Belirtileri nelerdi? - Bende hiçbir belirti olmadı. Annem tiroid hastası; aşırı zayıflıyordu, bir ara eklemleri tutmuyordu, eline bardak alamıyordu. “Bu hastalık daha çok kız çocuklarına geçer, kontrole gidelim” diye çok söyledi ama ilgilenmedim. Nodüllerim çıkmıştı. Çok önemsemedim. Bilinçsizlik işte... Ertesi sene rutin kontrol zamanı geldi. Doktora baktım, suratı değişti. Ekrana ben baktım, nodüllerin şekli değişmiş, bozulmuş. Kanser belirtisiymiş.
Ne hissettiniz? - Hiçbir şey. Kimsenin ağzından da kanser lafı çıkmıyor o esnada. “Ya, bir şey soracağım, bir duralım.

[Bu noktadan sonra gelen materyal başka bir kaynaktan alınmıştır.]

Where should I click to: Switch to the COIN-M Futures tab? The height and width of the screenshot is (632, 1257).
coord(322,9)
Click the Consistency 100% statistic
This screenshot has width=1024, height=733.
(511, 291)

Kanser mi” dedim, “Evet” dediler. Niyeyse hâlâ ‘cool’um. Herhalde kendime konduramıyorum. Ameliyat için tarih belirlendi, babam ağlıyordu.
O zaman kaçıncı evredeydiniz? - Daha çok başındaydı. Ve ben yalnız kalmak istiyordum. Ameliyata da kulaklığımı takıp, müziğimi dinleyerek tek başıma gittim.